- Aberdeen
- Coordinates: 41°14′39″S 146°19′35″E﻿ / ﻿41.2443°S 146.3265°E
- Population: 268 (2021 census)
- Postcode(s): 7310
- Location: 10 km (6 mi) S of Devonport
- LGA(s): Devonport
- Region: North-west and west
- State electorate(s): Braddon
- Federal division(s): Braddon
Localities around Aberdeen:
| Eugenana | Eugenana | Spreyton |
| Eugenana | Aberdeen | Spreyton |
| Melrose | Acacia Hills | South Spreyton, Acacia Hills |

= Aberdeen, Tasmania =

Aberdeen is a rural locality in the local government area (LGA) of Devonport in the North-west and west LGA region of Tasmania. The locality is about 10 km south of the town of Devonport.
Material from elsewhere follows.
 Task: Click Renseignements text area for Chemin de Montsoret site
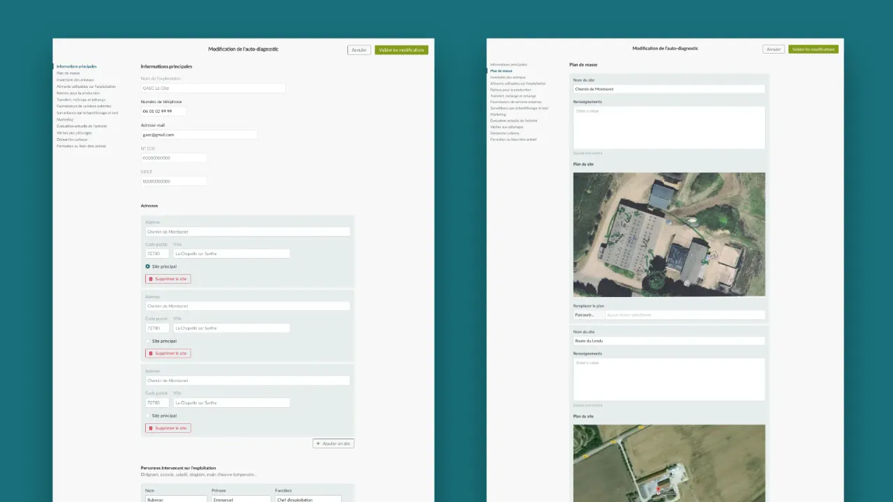coord(668,128)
The 2021 census recorded a population of 268 for Aberdeen.

==History==
Aberdeen was gazetted as a locality in 1963. The name was not in official use until about 1915.

Coal was discovered in the area in 1855, and Scottish miners may have unofficially named it Aberdeen.

==Geography==
The Don River flows through the south-west corner and then forms much of the western boundary.

==Road infrastructure==
Route C146 (Melrose Road) runs through from north to south-east.